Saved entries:
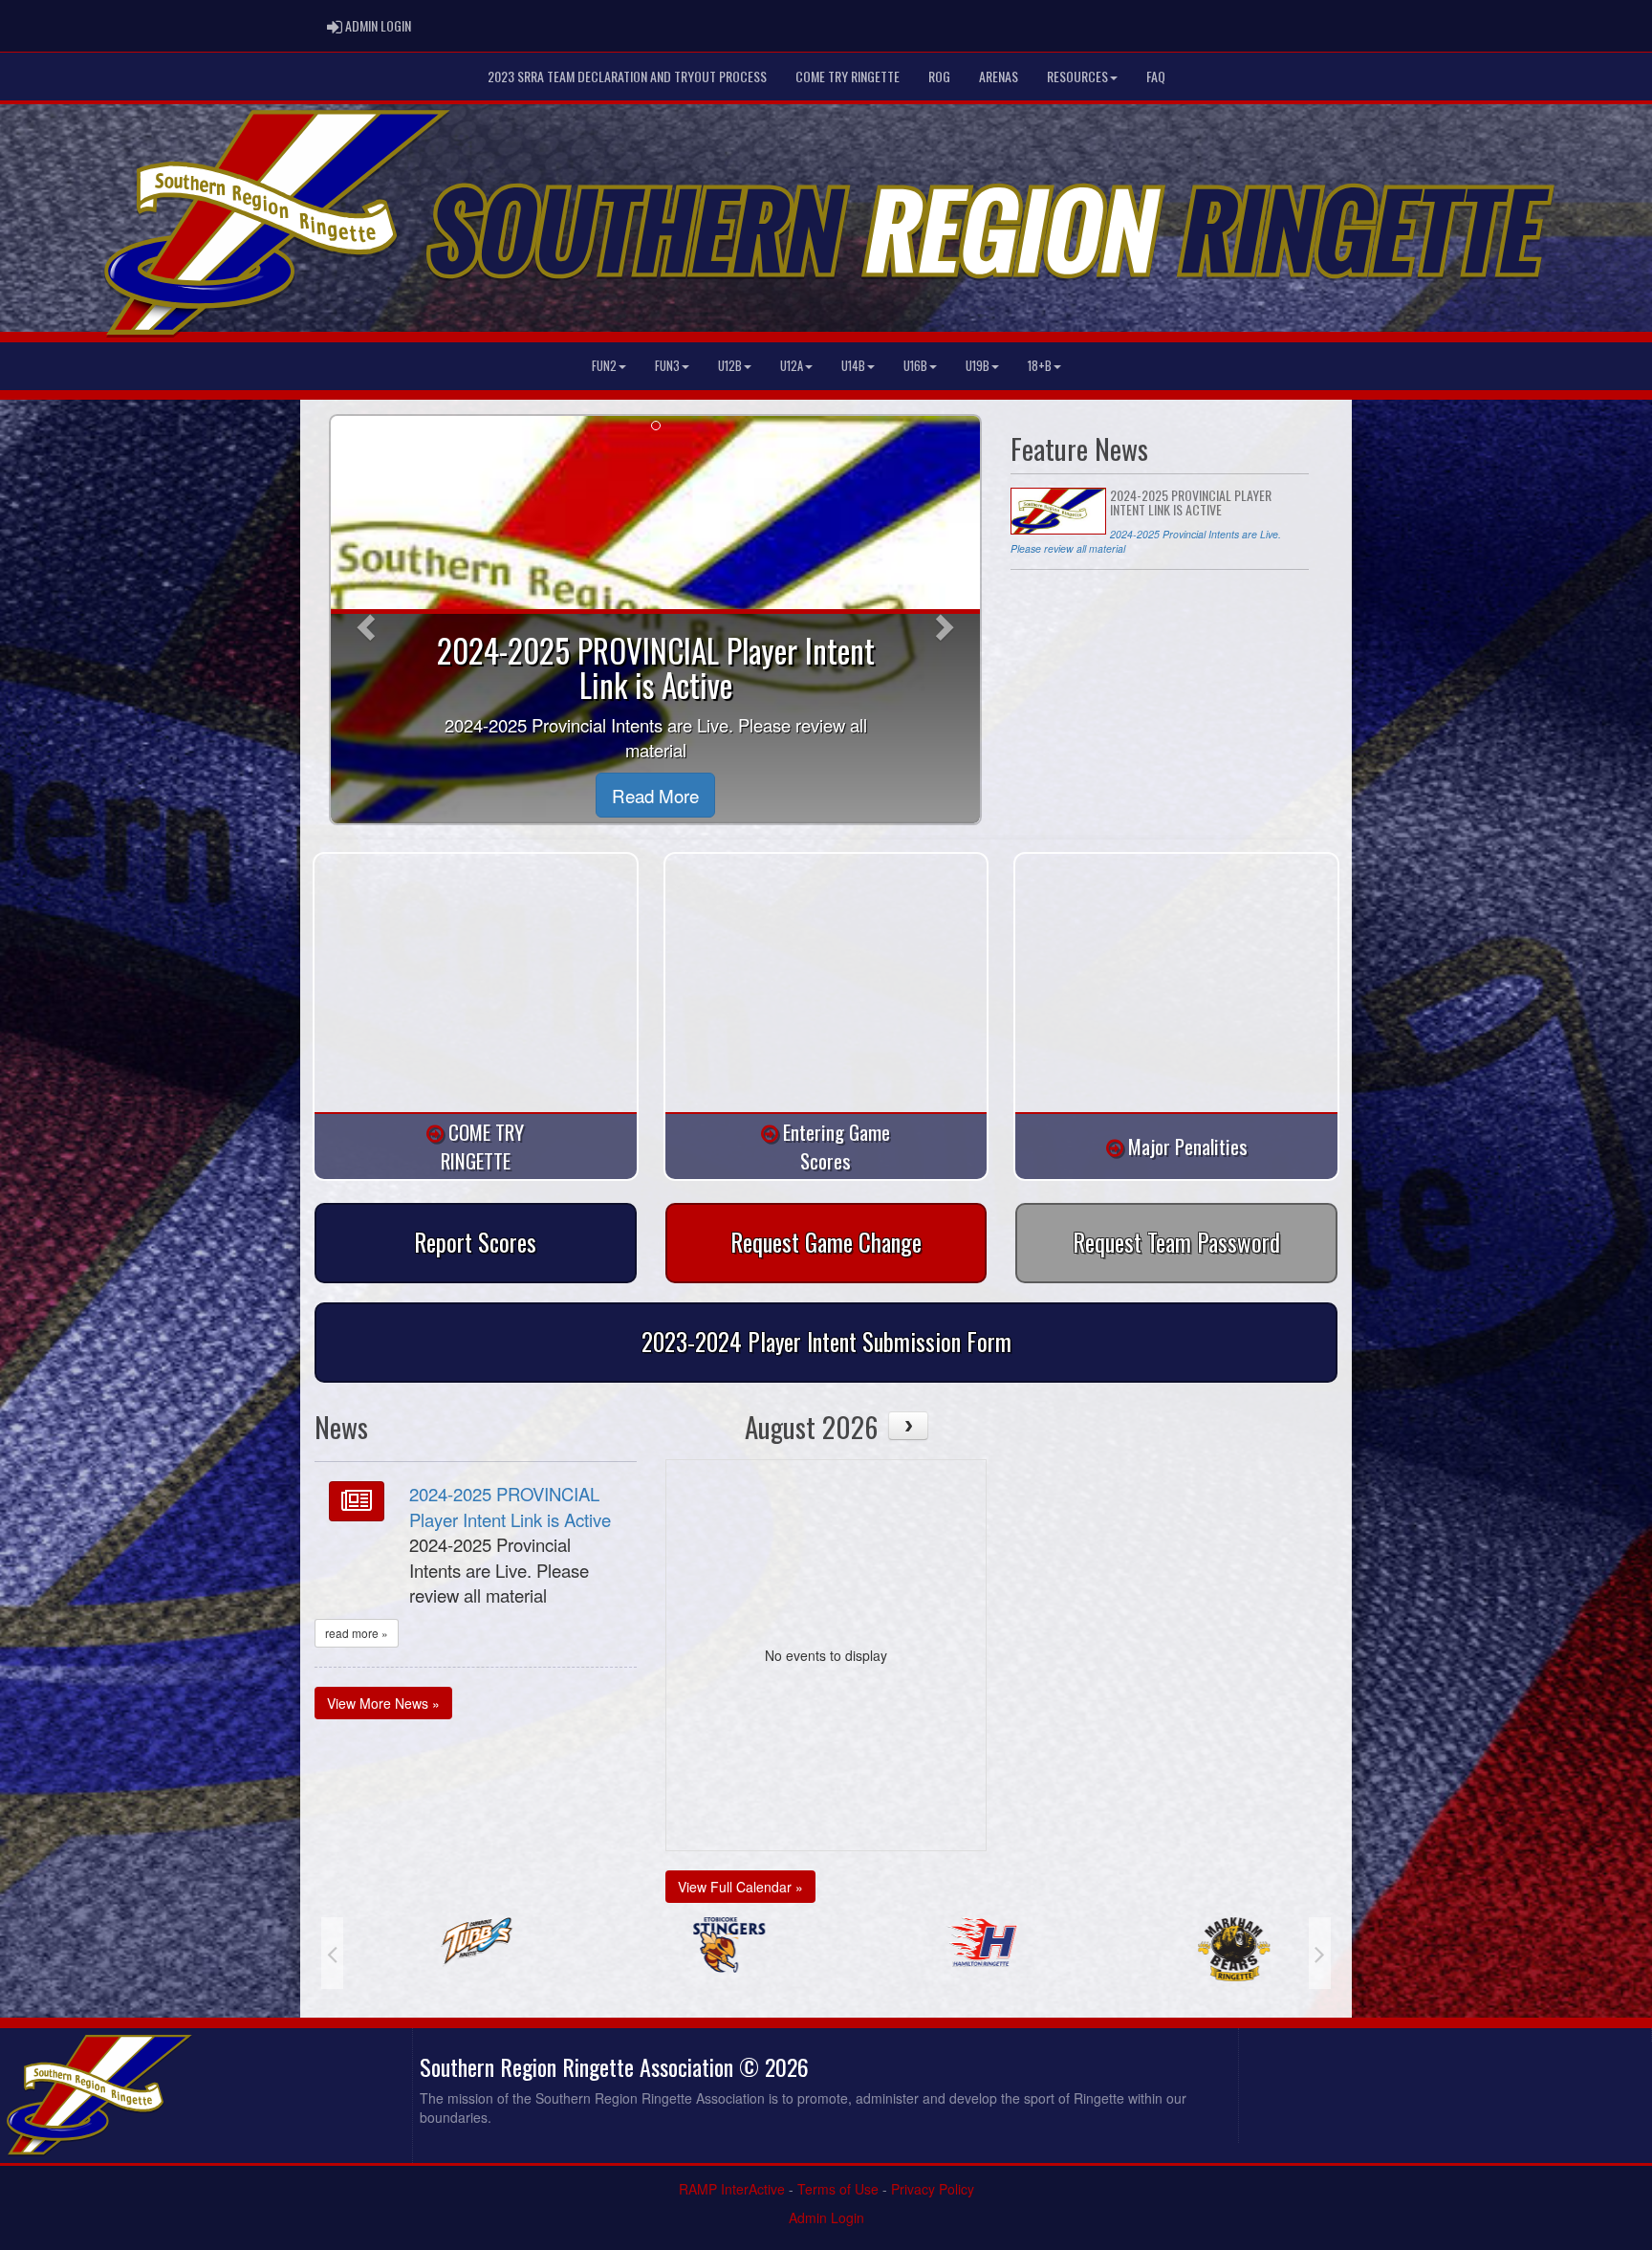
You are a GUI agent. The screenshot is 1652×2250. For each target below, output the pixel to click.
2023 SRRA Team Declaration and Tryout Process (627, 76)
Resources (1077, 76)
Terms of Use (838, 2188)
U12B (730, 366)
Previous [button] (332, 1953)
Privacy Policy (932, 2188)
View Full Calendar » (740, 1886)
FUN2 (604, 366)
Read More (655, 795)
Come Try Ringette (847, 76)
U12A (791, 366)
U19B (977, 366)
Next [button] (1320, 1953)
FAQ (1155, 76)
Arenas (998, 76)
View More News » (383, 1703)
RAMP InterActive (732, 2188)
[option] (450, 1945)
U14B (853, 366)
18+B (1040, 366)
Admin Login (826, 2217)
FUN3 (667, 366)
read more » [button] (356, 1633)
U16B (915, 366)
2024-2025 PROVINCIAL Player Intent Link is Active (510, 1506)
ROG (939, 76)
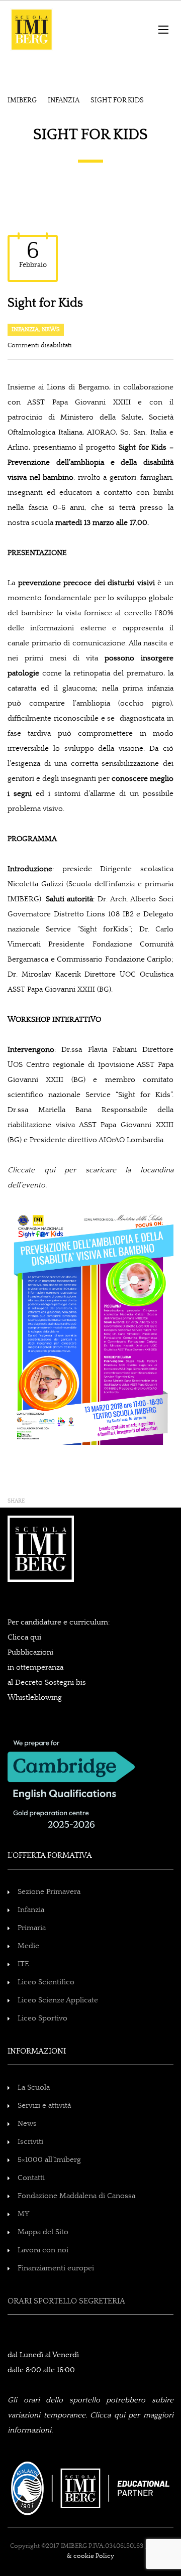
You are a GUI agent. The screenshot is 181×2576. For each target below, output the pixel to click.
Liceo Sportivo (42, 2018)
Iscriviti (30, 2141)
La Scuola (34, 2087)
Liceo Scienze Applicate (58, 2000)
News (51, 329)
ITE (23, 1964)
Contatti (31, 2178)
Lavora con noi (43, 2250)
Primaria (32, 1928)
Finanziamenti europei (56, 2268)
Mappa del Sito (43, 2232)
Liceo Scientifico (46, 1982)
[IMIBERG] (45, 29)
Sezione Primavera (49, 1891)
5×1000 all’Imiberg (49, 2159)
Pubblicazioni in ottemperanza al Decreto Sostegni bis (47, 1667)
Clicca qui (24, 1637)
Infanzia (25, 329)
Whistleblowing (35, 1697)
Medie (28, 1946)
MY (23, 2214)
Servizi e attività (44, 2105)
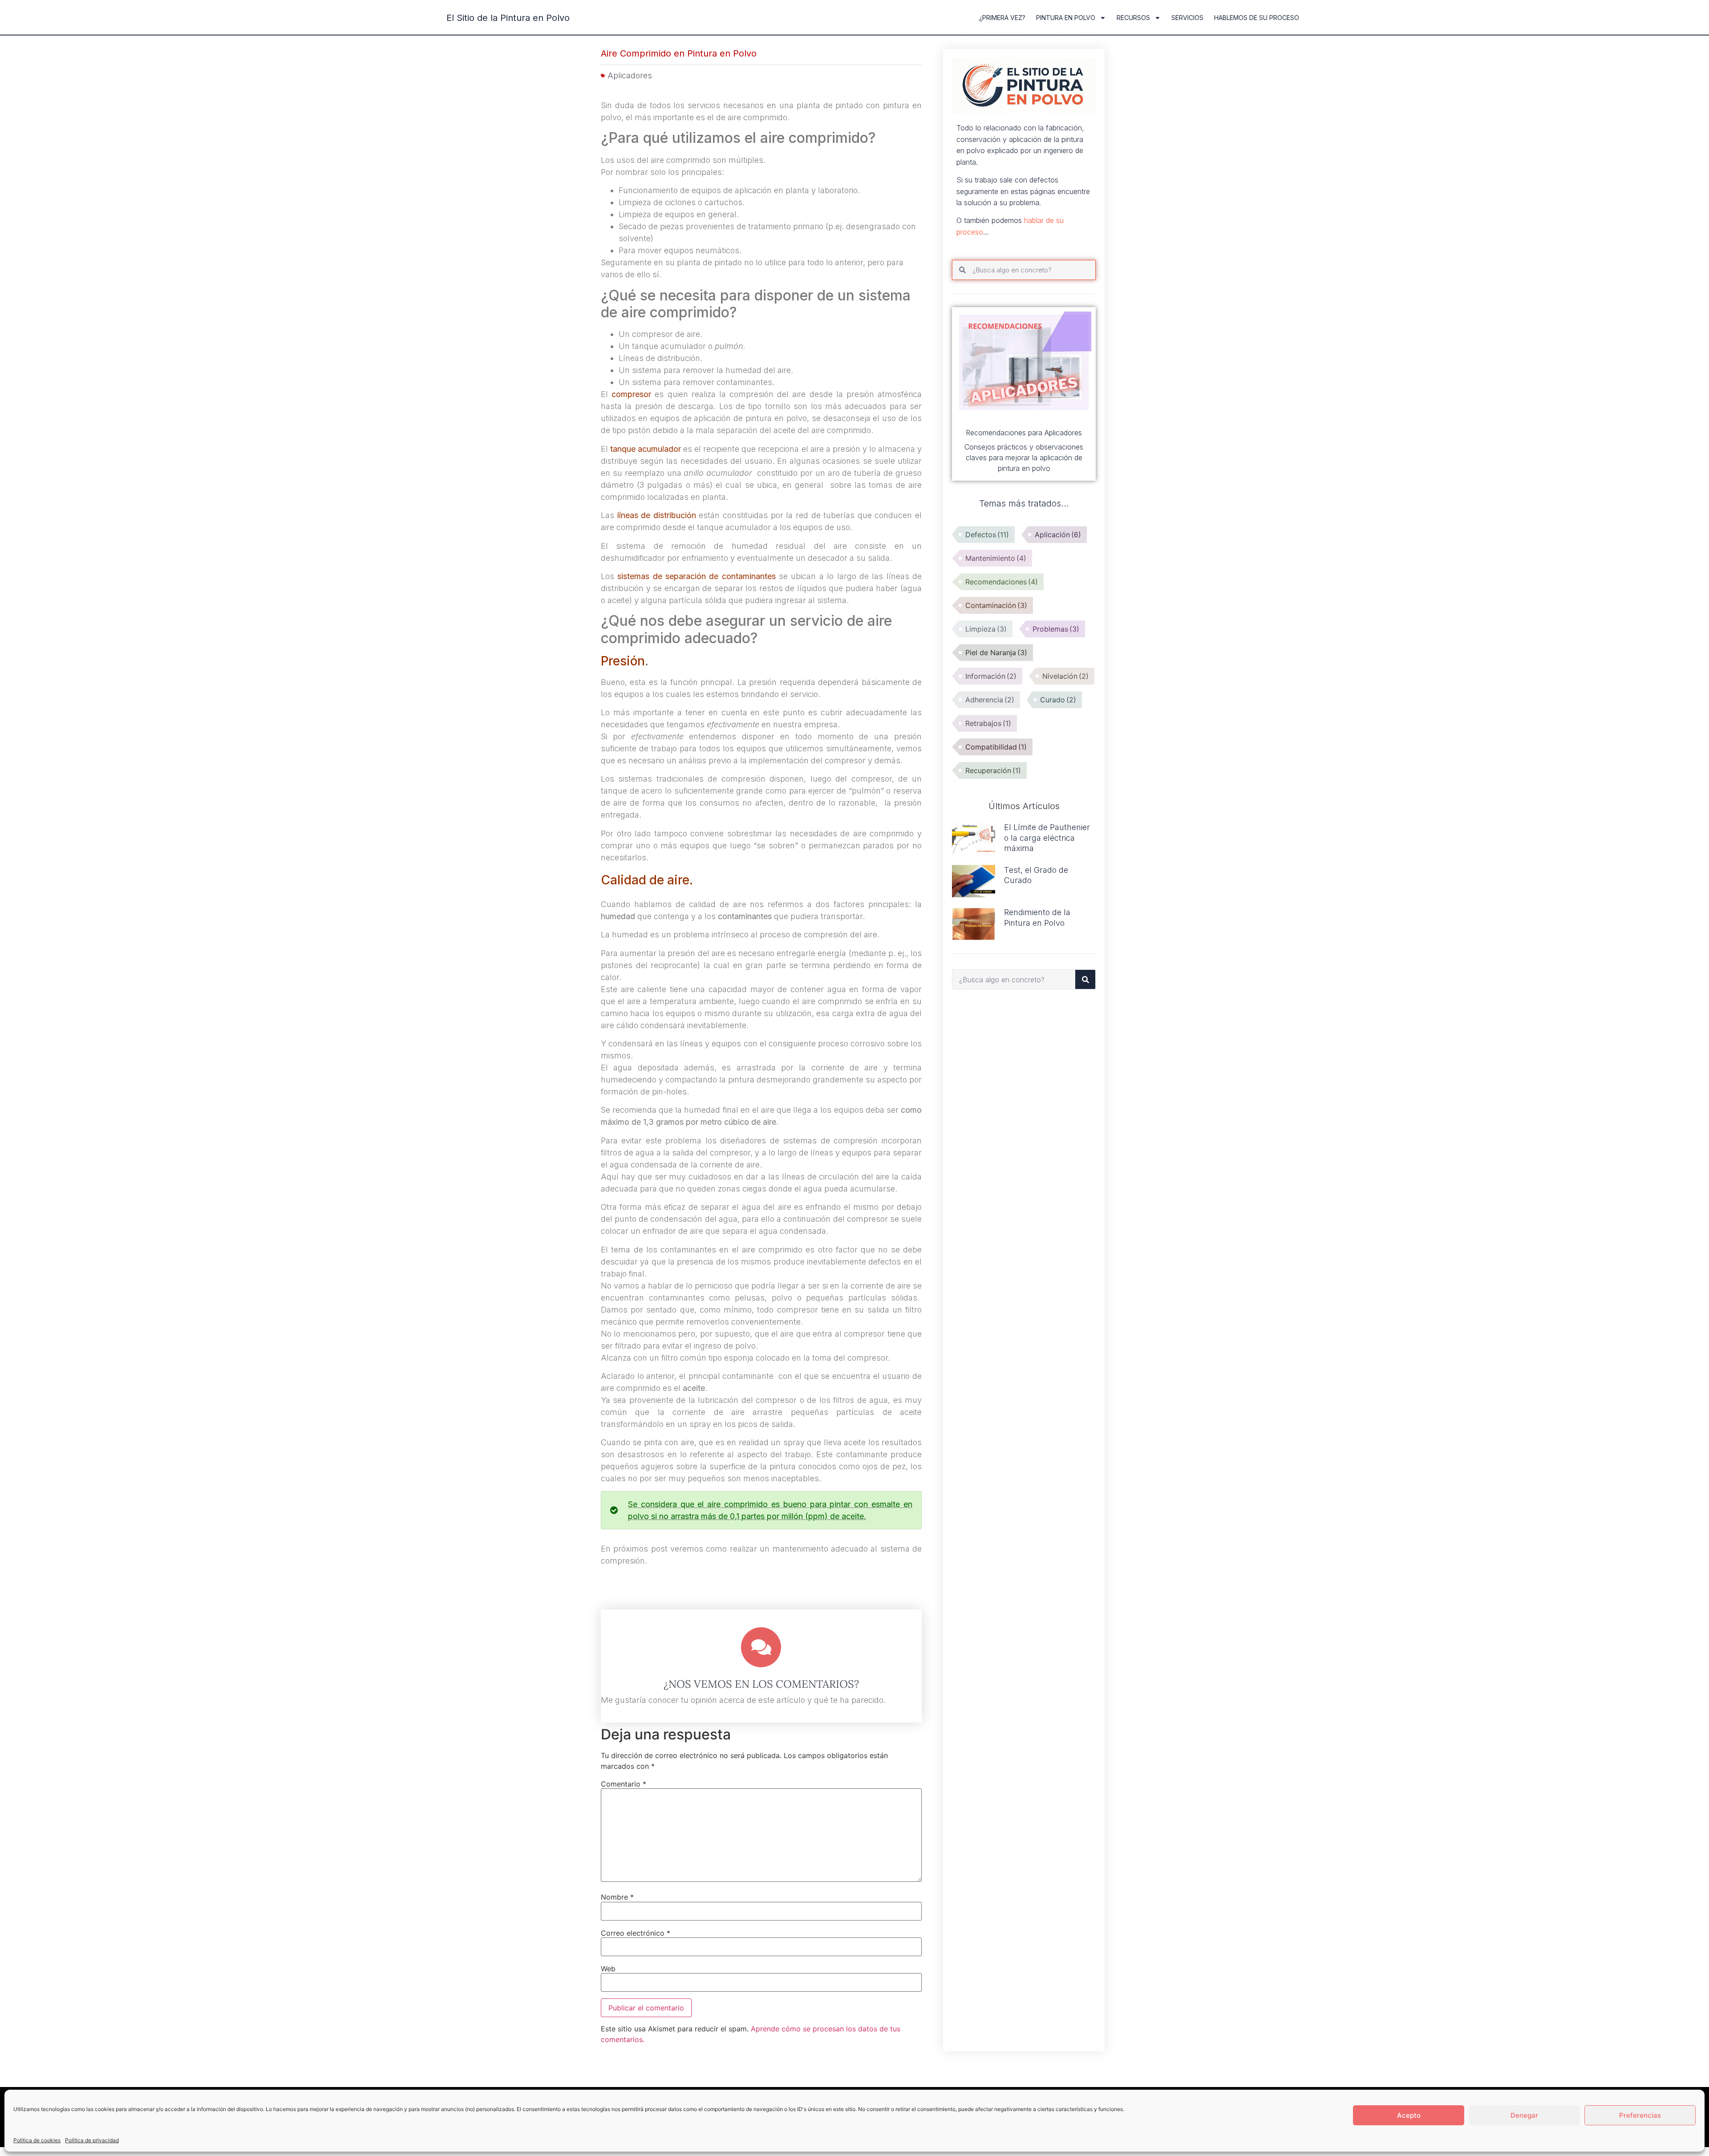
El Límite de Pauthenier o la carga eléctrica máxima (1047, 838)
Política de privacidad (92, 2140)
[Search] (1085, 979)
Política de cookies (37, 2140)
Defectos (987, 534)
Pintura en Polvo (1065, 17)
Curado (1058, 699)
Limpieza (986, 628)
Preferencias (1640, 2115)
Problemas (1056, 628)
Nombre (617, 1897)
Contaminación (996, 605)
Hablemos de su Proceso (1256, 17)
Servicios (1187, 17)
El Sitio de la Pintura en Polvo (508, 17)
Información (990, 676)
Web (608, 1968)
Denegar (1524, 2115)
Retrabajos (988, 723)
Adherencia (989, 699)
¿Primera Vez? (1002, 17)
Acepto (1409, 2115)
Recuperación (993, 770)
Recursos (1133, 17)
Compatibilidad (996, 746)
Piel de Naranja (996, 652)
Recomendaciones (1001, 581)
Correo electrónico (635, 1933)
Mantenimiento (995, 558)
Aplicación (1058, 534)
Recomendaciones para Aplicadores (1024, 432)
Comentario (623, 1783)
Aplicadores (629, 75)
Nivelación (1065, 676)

§ **Problem to solve**
Write out the records above once more, word for word, with no pictures.

§ **Result**
You are a GUI agent. The screenshot is 1652×2250. For each target below, output the pixel to click.
2023 SRRA Team Declaration and Tryout Process (627, 76)
Resources (1077, 76)
Terms of Use (838, 2188)
U12B (730, 366)
Previous [button] (332, 1953)
Privacy Policy (932, 2188)
View Full Calendar » (740, 1886)
FUN2 (604, 366)
Read More (655, 795)
Come Try Ringette (847, 76)
U12A (791, 366)
U19B (977, 366)
Next [button] (1320, 1953)
FAQ (1155, 76)
Arenas (998, 76)
View More News » (383, 1703)
RAMP InterActive (732, 2188)
[option] (450, 1945)
U14B (853, 366)
18+B (1040, 366)
Admin Login (826, 2217)
FUN3 (667, 366)
read more » [button] (356, 1633)
U16B (915, 366)
2024-2025 PROVINCIAL Player Intent Link is Active (510, 1506)
ROG (939, 76)
You are a GUI agent. The screenshot is 181×2576. For each target below, output the pixel to click.
Liceo Sportivo (42, 2018)
Iscriviti (30, 2141)
La Scuola (34, 2087)
Liceo Scienze Applicate (58, 2000)
News (51, 329)
ITE (23, 1964)
Contatti (31, 2178)
Lavora con noi (43, 2250)
Primaria (32, 1928)
Finanziamenti europei (56, 2268)
Mappa del Sito (43, 2232)
Liceo Scientifico (46, 1982)
[IMIBERG] (45, 29)
Sezione Primavera (49, 1891)
5×1000 all’Imiberg (49, 2159)
Pubblicazioni in ottemperanza al Decreto Sostegni bis (47, 1667)
Clicca qui (24, 1637)
Infanzia (25, 329)
Whistleblowing (35, 1697)
Medie (28, 1946)
MY (23, 2214)
Servizi e attività (44, 2105)
El Límite de Pauthenier o la carga eléctrica máxima (1047, 838)
Política de privacidad (92, 2140)
[Search] (1085, 979)
Política de cookies (37, 2140)
Defectos (987, 534)
Pintura en Polvo (1065, 17)
Curado (1058, 699)
Limpieza (986, 628)
Preferencias (1640, 2115)
Problemas (1056, 628)
Nombre (617, 1897)
Contaminación (996, 605)
Hablemos de su Proceso (1256, 17)
Servicios (1187, 17)
El Sitio de la Pintura en Polvo (508, 17)
Información (990, 676)
Web (608, 1968)
Denegar (1524, 2115)
Retrabajos (988, 723)
Adherencia (989, 699)
¿Primera Vez? (1002, 17)
Acepto (1409, 2115)
Recuperación (993, 770)
Recursos (1133, 17)
Compatibilidad (996, 746)
Piel de Naranja (996, 652)
Recomendaciones (1001, 581)
Correo electrónico (635, 1933)
Mantenimiento (995, 558)
Aplicación (1058, 534)
Recomendaciones para Aplicadores (1024, 432)
Comentario (623, 1783)
Aplicadores (629, 75)
Nivelación (1065, 676)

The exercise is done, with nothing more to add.